= Beginning of Section =
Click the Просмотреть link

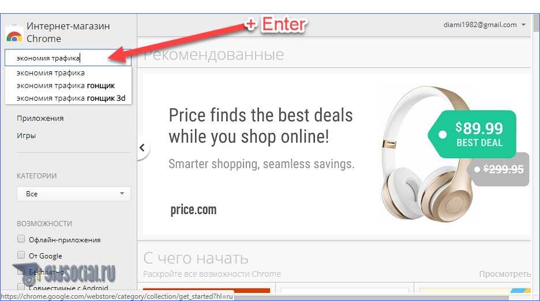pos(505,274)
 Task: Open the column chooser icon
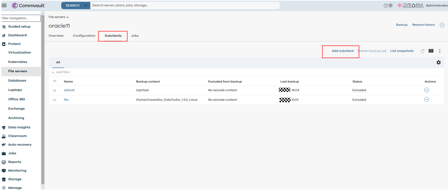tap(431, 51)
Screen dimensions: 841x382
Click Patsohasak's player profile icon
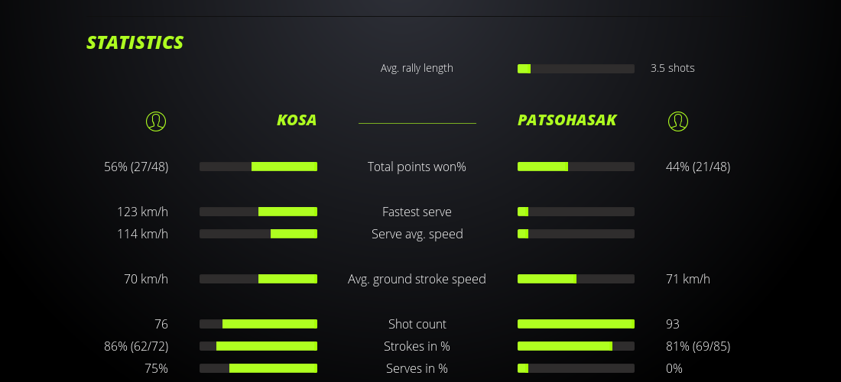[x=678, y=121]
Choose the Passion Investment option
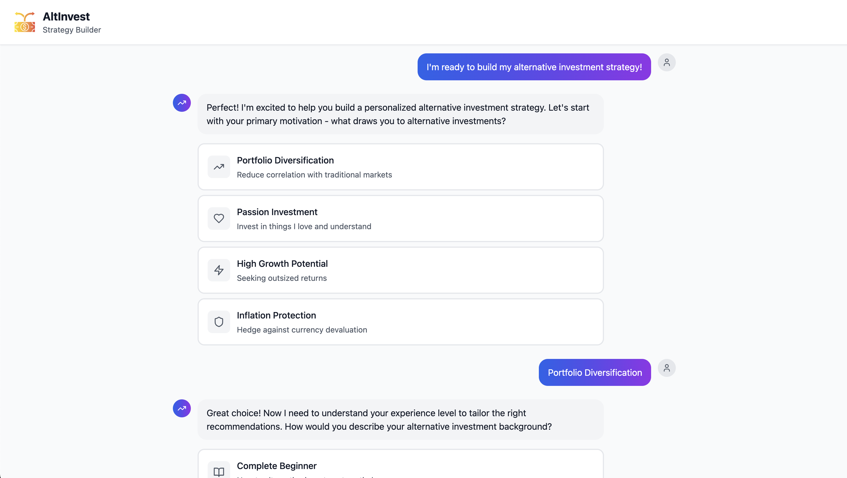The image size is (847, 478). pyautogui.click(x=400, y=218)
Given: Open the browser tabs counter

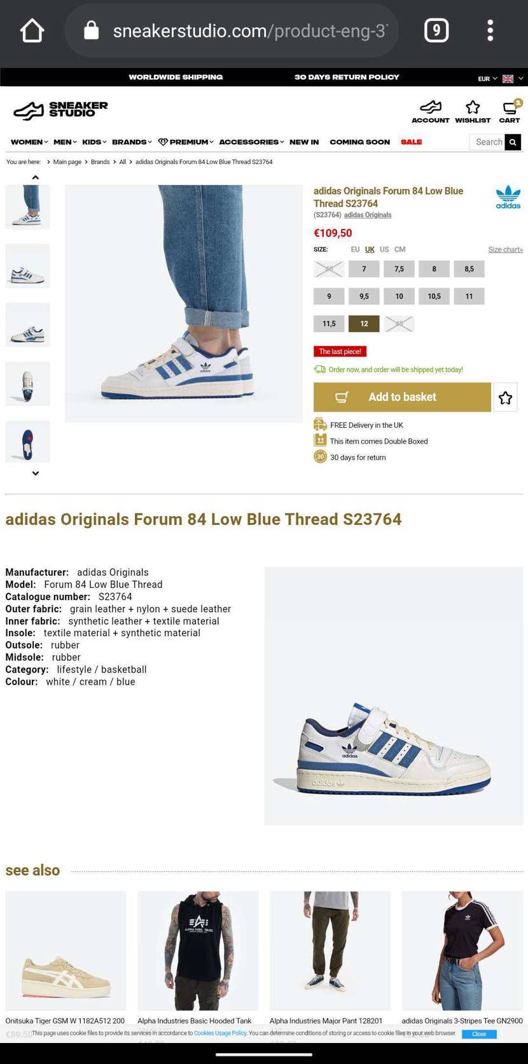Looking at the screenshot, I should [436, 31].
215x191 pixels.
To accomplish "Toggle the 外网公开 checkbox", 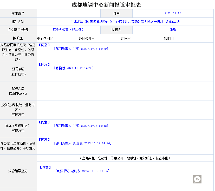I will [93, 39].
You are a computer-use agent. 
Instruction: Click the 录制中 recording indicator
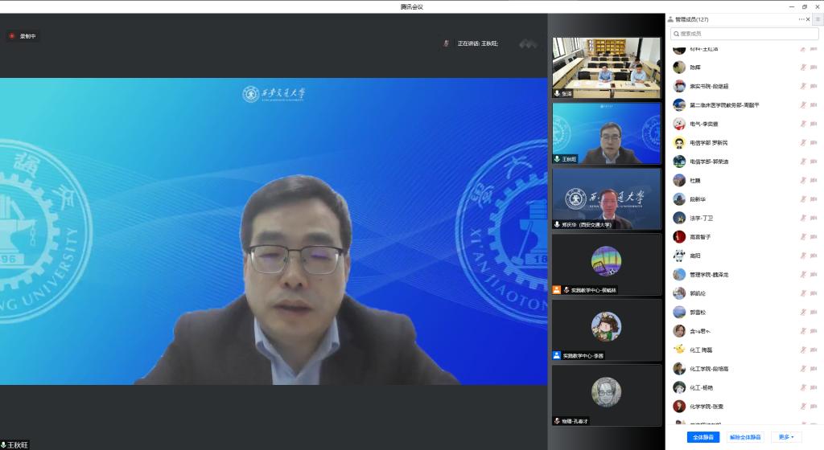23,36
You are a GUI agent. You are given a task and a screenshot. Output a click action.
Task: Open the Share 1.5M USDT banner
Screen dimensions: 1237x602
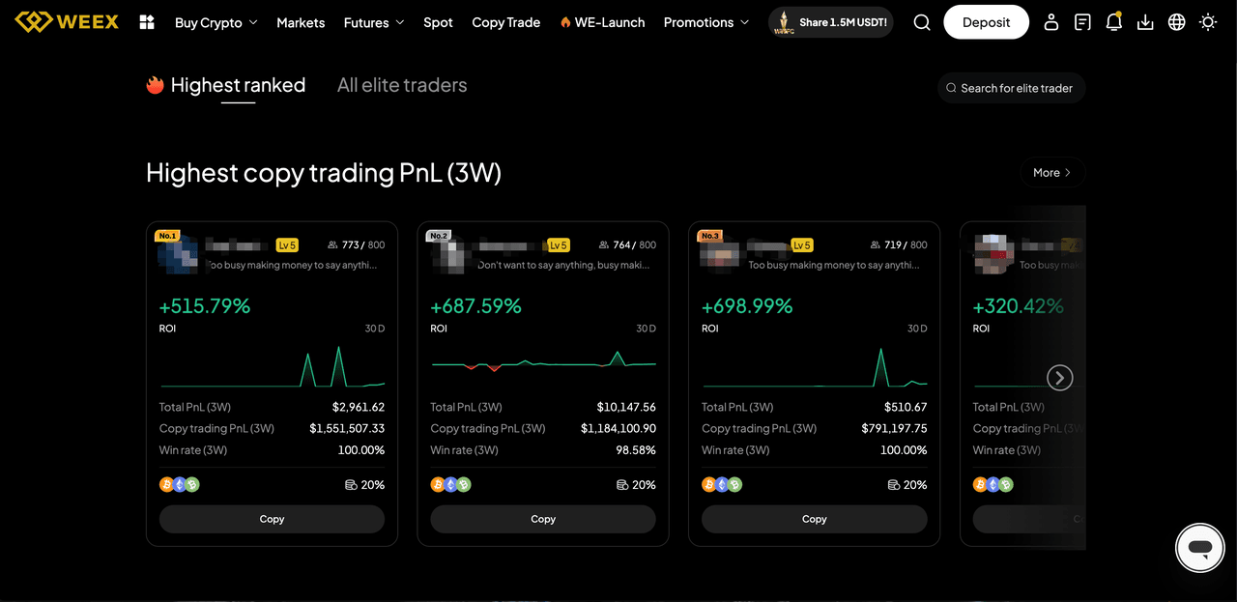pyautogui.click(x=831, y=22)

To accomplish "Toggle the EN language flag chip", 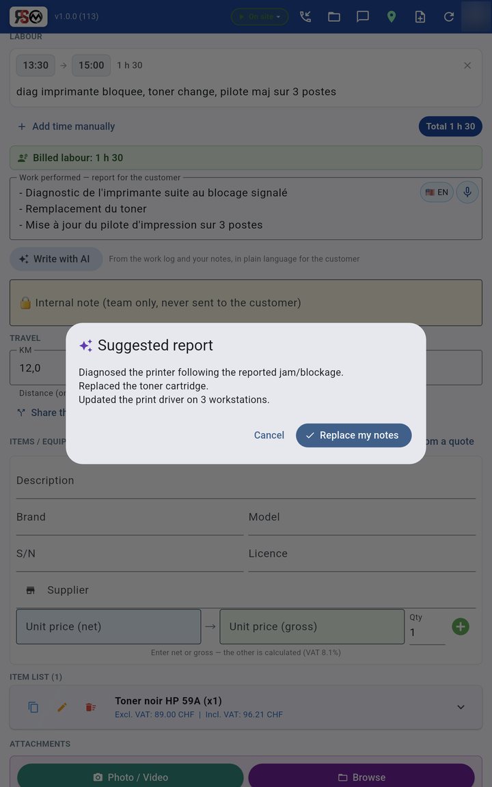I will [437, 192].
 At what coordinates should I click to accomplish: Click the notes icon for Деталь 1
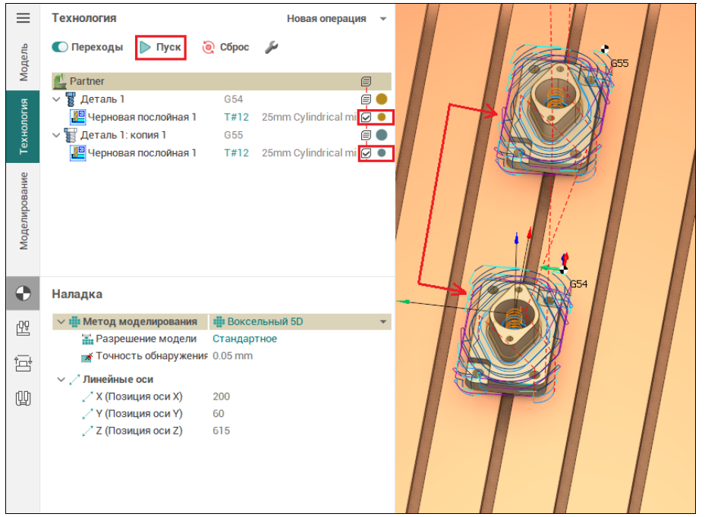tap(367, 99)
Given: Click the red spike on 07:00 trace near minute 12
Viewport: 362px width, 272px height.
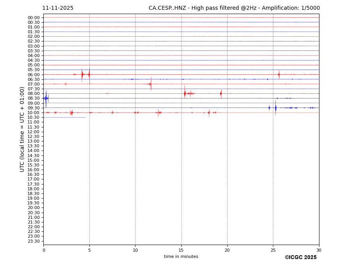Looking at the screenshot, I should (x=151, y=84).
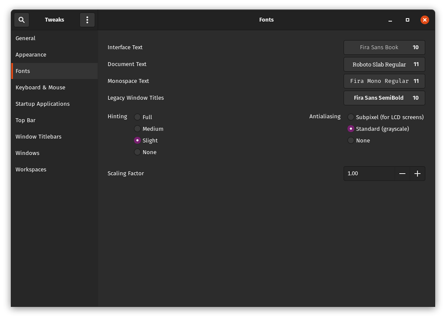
= End of Section =
■ **Work request**
Count all lines of the data that include "agent". The answer is the number alone.

■ **Answer to the problem**
2